What this meant was that Britain had to manage what meagre resources it still possessed (or could borrow) extremely frugally. Consumer demand was tightly constrained – both by rationing and by continuing the tight wartime economic controls. It was not a joyous time. Life was hard. Indeed, in the fat years that followed, many British people looked back on the Age of Austerity and shuddered.
 
If you think all these measures sound a lot like the so-called “austerity” policies implemented by the British Chancellor of the Exchequer, George Osborne, between 2010 and 2015, then you really need to think again. Because, historically-speaking, the two periods could not be more different.
 
In 1945 the British Labour Party was elected in a landslide to implement what they openly described as a “socialist” manifesto. The immediate effect of Labour’s election was that, from the very outset, the “peace” – at least in its early years – was to be a time of social equality. Inherited wealth was targeted quite ruthlessly and the near confiscatory taxes on high incomes that had been levied during the war persisted. The distribution of goods and services was organised not by “market forces” but according to need. For the upper and middle classes this over-ruling of the market was utterly unacceptable. For centuries, the ownership of wealth had conferred all manner of advantages: social, economic and political. But for the first 5 years after the war the upper classes ability to avail themselves of their customary advantages was severely constrained.
 
There may, therefore, be an element of cruel historical irony in the Conservative Party’s political appropriation of the word “austerity”. Because Osborne’s response to the Global Financial Crisis and the huge debts it had forced the British Government to incur was very different from that of Clement Attlee’s socialists. Rather than sharing the burden of recovery equally, Osborne piled virtually all of it onto the shoulders of the poor and the young. This was achieved by imposing swingeing cuts on public expenditure – especially spending on the unemployed, beneficiaries, students and even, unconscionably, the disabled.
 
The original Age of Austerity was a time of enforced social equality, Osborne’s austerity was an exercise in looking after the interests of the well-to-do at the expense of the poor. Unlike Labour’s post-war Britain, market forces were in no way restrained and all the advantages of wealth were taken by those fortunate enough to possess them.
 
The other significant difference between the late 1940s and the post-GFC years is that, in 1945, the world’s great creditor nation, the USA, had to exercise a measure of common sense in recovering the money it had lent during the war.

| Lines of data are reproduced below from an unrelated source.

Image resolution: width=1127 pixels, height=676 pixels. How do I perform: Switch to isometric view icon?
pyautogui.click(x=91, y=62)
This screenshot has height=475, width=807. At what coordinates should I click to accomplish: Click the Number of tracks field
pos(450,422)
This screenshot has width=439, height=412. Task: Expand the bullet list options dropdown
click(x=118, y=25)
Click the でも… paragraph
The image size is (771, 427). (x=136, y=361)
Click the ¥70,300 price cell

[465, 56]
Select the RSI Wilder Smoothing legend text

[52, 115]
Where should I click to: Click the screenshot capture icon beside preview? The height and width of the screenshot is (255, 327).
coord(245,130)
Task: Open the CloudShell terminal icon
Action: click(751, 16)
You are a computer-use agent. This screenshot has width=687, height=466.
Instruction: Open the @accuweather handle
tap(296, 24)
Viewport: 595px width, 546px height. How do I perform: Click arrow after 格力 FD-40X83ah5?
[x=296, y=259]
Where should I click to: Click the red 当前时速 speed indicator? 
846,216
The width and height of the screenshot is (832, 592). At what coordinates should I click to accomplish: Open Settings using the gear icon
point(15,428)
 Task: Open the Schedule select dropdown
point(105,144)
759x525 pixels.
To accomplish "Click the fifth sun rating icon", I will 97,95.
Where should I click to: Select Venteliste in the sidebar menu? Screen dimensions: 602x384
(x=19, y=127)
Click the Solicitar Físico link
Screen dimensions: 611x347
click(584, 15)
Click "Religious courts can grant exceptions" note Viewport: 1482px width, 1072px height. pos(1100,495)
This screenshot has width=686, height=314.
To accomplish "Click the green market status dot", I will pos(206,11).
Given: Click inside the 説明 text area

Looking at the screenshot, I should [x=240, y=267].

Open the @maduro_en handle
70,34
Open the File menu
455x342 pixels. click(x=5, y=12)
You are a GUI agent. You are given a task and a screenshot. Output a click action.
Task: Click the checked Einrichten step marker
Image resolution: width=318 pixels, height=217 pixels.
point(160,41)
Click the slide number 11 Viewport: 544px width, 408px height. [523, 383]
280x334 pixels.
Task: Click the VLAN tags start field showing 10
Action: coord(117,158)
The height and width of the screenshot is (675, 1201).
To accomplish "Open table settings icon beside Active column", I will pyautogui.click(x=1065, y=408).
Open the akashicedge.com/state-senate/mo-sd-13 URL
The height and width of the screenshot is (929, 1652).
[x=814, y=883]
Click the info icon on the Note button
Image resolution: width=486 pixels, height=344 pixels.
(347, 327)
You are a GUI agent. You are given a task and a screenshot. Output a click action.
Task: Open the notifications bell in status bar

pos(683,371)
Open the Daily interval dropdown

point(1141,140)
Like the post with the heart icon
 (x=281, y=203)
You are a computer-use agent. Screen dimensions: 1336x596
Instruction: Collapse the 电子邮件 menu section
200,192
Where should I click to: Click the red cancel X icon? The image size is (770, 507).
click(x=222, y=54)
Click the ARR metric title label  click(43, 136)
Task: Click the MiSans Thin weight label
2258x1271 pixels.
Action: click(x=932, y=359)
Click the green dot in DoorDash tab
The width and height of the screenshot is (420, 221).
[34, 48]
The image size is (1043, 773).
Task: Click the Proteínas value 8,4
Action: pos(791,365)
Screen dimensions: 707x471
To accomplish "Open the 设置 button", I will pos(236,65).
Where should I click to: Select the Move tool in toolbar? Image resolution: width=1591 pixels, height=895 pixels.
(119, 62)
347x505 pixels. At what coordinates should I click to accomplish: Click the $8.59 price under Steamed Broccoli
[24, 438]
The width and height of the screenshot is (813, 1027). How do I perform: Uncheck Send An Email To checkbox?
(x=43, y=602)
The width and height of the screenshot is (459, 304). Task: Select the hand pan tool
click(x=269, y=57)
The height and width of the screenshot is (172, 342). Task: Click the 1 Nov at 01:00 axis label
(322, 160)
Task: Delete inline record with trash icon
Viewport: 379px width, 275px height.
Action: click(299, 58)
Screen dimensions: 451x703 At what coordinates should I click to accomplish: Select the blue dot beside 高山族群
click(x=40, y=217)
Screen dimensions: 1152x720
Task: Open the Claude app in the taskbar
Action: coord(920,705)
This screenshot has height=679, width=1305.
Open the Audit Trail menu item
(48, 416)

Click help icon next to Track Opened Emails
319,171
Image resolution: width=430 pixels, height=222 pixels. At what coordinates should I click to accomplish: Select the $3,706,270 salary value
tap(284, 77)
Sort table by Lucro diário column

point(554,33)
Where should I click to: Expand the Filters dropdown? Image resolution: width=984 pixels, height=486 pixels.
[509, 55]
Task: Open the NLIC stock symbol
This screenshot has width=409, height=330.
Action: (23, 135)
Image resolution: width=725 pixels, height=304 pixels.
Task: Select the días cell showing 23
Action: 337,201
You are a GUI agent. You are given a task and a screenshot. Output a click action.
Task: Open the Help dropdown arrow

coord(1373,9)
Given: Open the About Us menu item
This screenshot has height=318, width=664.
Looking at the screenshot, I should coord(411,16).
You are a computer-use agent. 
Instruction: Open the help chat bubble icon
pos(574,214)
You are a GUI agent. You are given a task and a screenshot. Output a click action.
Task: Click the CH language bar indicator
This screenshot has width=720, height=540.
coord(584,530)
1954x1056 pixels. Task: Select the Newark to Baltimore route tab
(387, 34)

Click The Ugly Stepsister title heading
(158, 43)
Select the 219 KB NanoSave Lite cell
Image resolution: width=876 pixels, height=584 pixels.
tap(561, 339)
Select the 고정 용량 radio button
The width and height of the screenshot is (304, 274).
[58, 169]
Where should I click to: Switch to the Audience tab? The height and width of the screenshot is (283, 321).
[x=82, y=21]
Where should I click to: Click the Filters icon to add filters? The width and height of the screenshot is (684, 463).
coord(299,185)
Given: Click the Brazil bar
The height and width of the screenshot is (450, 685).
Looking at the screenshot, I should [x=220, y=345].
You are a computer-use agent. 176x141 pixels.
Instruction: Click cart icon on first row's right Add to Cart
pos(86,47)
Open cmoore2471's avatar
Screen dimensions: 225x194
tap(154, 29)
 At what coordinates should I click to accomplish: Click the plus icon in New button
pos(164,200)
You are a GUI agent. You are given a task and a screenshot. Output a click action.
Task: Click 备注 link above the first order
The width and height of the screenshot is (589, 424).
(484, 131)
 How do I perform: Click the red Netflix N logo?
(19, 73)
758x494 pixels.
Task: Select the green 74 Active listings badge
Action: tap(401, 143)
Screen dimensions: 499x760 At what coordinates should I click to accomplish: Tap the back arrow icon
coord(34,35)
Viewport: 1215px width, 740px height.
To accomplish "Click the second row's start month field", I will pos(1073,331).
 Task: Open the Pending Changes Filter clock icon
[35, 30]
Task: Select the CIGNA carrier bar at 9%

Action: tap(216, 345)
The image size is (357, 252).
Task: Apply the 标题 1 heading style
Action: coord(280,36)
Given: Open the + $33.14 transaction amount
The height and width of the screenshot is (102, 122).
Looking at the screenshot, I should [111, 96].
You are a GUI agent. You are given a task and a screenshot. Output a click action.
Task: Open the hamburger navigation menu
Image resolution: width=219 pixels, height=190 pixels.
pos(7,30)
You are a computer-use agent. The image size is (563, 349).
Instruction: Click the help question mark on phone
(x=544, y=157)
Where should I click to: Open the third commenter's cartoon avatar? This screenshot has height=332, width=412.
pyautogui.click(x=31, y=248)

The Red Army loomed over Europe just waiting for poverty and starvation to drive the peoples of the West into the arms of soviet-style socialism. The Americans were careful ensure that the anticipated social and economic collapse did not eventuate.
 
How different it was after the crises of 2008-09. Governments had been forced to borrow the money needed to keep capitalism afloat and the financial institutions who had purchased the instruments of their own rescue demanded the full repayment of every Pound and/or Euro that they were owed. And this time there was no Soviet threat to moderate the financiers’ greed, or to convince them that unregulated market forces are, politically, their own worst enemy.
 
Austerity, then, possesses a very different meaning, depending on whether it is being used to describe the enforced social equality of the post-war years, or the punitive imposition of the costs of rescuing capitalism upon those sectors of British and European society least able to bear them.
 
Greece, according to Radio New Zealand has been issued with an “austere” set of economic demands. Seldom has the true meaning of a word been so carelessly traduced. What is being asked of Greece bears little resemblance to anything “plain and unadorned” unless it is plain and unadorned cruelty.
 
Between 1945 and 1951 the British learned to live “without unnecessary things”, but they were not forced to starve on their knees so that their creditors could stay on their feet.
 
This essay was originally posted on The Daily Blog of Wednesday, 1 July 2015.